Interior photos above by Brigitte Eckert







 

The Cemetery





History
The monastery island of San Cristoforo had had a Protestant cemetery since 1719 when Napoleon founded a larger monumental cemetery there in 1807. As in other cities in Europe this was prompted by the realisation that city centres could no longer comfortably hold their dead in sanitary conditions. Especially if that city was regularly flooded. It opened in 1813 and consisted of walled fields with a small octagonal chapel and a pair of neo-Egyptian portals. All of this based on a project of 1808 by Giannantonio Selva, the noclassical architect of the original Teatro La Fenice, and  San Maurizio in Venice, the church that now houses a museum of baroque musical instruments.. In 1825 the cemetery was expanded over to San Michele and in 1835-9 the channel between the islands was filled in. Rebuilding took place from 1870 to neo-Gothic designs by Annibale Forcellini from 1858, this work resulting in the cemetery's current form. In the 1880s a neo-medieval church was built with an adjoining neo-renaissance entrance. In the 20th century British architect David Chipperfield added courtyards with basalt-clad walls.

San Michele's four acres include fields for Protestants and Orthodox faiths, as well as the majority Catholics, with smaller areas devoted to nuns, priests, children, war dead and gondoliers. The lack of the free-standing monuments and chapels found in other cemeteries in Italy has been put down to limitations in space and the lack of sheltering loggias. The cemetery's characteristic constructions are the avenues of 8-foot high crammed white marble columbariums.

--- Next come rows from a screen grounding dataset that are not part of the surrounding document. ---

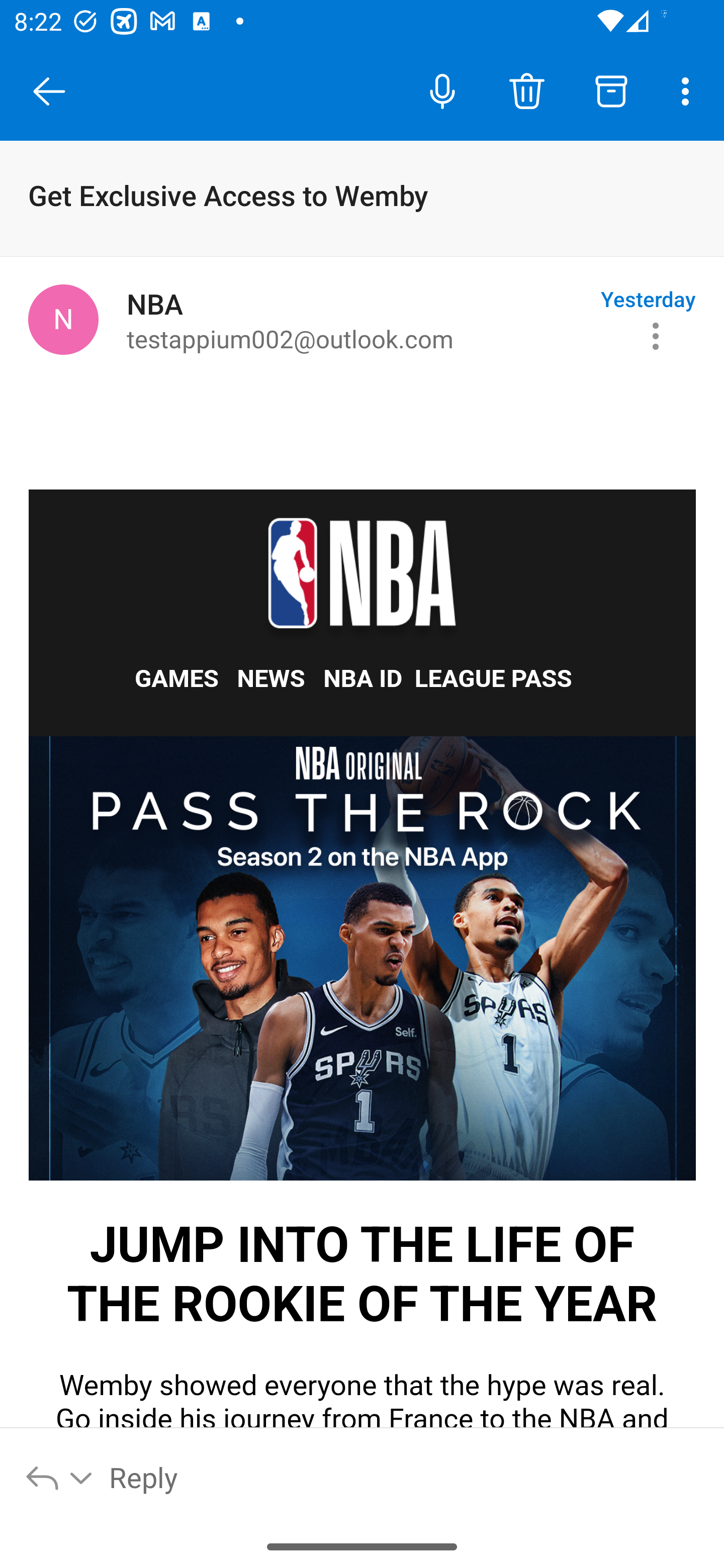
Close (49, 91)
Delete (526, 90)
Archive (611, 90)
More options (688, 90)
NBA, NBA@email.nba.com (63, 318)
NBA
to testappium002@outlook.com (356, 319)
Message actions (655, 336)
Reply options (59, 1476)
Given the description of an element on the screen output the (x, y) to click on. 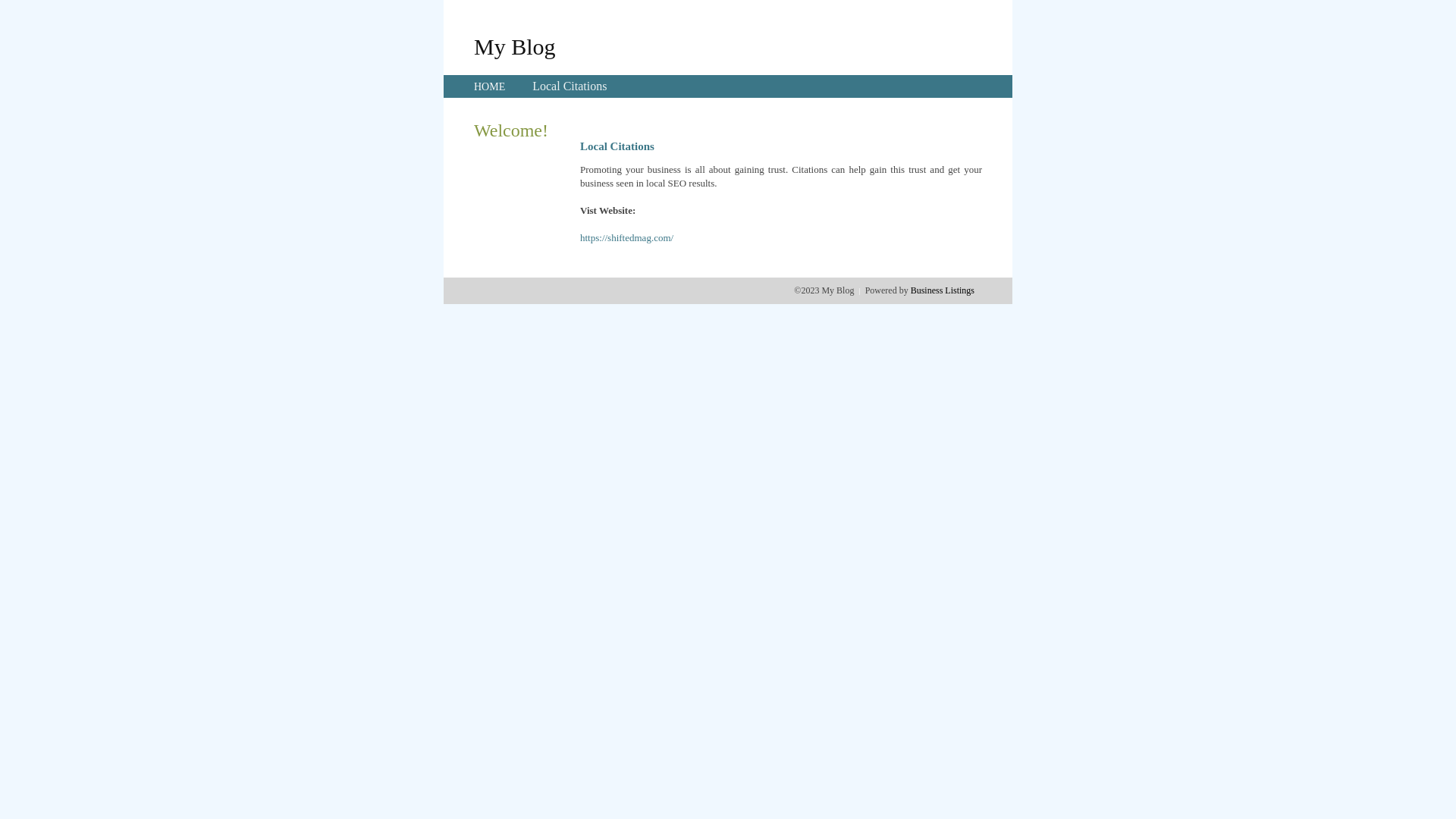
HOME Element type: text (489, 86)
Local Citations Element type: text (569, 85)
Business Listings Element type: text (942, 290)
My Blog Element type: text (514, 46)
https://shiftedmag.com/ Element type: text (626, 237)
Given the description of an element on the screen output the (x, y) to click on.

Venetians are now buried here for a specified numbers of years, after which their bodies are exhumed and their remains cremated and either put into a columbarium niche or scattered in the lagoon. But this policy has only been in effect for 70 years or so - the older graves were leased for eternity.

Famous burials here include Igor Stravinsky, who never lived in Venice, but debuted a number of his works here, Frederick Rolfe, Horatio Brown, Sergei Diaghilev (in the Orthodox section), Joseph Brodsky, Olga Rudge and Ezra Pound. The last three being in the Protestant section.